In recent years one garden has stood out, and that’s the garden designed by Ishihara Kazuyuki. At just after 8am on Tuesday morning I followed TV presenter Nicky Chapman and RHS judge James Alexander-Sinclair down the snaking pathway as they handed out the medals. Despite the TV cameras, only modest crowds gathered to watch as, one-by-one, the designers opened their white envelopes. There were hugs, smiles and just a few tears, but no reaction as exuberant as that of Mr Kazuyuki. After a momentary pause his customary composure fell away and he leapt in the air shouting “Gold” repeatedly whilst beaming from ear-to-ear. He speaks very little English so his elation is always wonderfully expressed through his body language.
As always, Mr Kazuyuki’s garden was perfection itself, down to the very last cushion moss. It represented a Japanese garden of the Edo period (1603-1867) when the practice of building gardens became popular amongst businessmen, merchants and politicians. These gardens were designed to mimic landscapes or views that the owner might have experienced, or to recreate well known scenes from around the globe. As such they were worlds in miniature, designed to impress and convey the wealth and sophistication of the household.

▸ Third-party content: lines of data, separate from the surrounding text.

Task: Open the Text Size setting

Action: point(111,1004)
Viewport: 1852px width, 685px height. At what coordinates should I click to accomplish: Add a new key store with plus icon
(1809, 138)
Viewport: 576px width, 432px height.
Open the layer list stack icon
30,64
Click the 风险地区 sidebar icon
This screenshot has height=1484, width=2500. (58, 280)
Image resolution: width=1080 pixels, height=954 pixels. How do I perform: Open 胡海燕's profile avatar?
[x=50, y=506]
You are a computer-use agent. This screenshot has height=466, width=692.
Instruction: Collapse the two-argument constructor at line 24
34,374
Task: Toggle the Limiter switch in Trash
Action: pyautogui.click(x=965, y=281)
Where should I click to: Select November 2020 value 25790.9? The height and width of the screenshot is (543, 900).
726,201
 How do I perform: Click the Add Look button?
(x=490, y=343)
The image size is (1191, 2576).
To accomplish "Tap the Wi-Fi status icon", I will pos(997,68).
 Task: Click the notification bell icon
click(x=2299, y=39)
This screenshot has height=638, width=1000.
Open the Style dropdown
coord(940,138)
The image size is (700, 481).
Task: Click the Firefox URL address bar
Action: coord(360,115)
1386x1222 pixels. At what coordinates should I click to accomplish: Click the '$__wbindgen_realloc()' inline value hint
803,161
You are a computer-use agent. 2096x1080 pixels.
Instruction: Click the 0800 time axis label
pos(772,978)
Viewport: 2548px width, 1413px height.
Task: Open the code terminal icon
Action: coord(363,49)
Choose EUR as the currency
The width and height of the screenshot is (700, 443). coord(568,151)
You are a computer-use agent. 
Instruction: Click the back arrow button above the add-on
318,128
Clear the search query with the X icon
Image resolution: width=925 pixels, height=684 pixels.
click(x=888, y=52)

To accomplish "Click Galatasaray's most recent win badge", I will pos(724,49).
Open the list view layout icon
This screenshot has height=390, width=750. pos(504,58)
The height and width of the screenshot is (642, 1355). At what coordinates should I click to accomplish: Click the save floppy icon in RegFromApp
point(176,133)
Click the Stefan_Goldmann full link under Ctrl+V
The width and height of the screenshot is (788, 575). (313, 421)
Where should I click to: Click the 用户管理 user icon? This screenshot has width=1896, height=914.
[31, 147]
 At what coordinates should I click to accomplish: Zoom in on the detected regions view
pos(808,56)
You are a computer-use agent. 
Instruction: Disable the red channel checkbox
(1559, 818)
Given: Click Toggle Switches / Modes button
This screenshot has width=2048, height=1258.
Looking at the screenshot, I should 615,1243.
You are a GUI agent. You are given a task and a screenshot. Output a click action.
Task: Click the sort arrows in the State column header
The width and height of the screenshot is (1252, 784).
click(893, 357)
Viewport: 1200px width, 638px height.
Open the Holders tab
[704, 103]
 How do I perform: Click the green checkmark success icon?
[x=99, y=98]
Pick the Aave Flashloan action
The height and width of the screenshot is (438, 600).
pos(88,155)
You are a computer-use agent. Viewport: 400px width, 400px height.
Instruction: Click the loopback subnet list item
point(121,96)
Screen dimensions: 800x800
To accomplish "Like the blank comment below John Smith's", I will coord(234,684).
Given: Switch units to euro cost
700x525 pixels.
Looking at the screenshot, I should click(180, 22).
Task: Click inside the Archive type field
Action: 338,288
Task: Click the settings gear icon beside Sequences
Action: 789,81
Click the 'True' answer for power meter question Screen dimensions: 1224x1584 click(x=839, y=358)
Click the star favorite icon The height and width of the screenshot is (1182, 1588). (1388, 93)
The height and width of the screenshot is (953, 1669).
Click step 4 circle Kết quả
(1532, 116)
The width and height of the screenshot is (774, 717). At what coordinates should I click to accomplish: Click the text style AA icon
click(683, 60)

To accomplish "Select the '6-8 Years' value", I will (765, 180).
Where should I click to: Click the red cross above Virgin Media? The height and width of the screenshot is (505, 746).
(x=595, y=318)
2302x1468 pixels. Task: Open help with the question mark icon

Against the backdrop of a weeping willow, Mr Kazuyuki’s tableau of mosses, ferns, vividly coloured acers and moody pines lit up this shady corner of the Chelsea Flower show. It was a garden that drew you in, tempting you up the cobble steps to the little tea house at the top of the slope. Flowers were restricted to a few artfully placed azaleas and irises, but who needs flowers when foliage is this brilliant. Mr Kazuyuki goes home to Japan a happy man. Let’s hope he’ll be back with another winning design in 2016.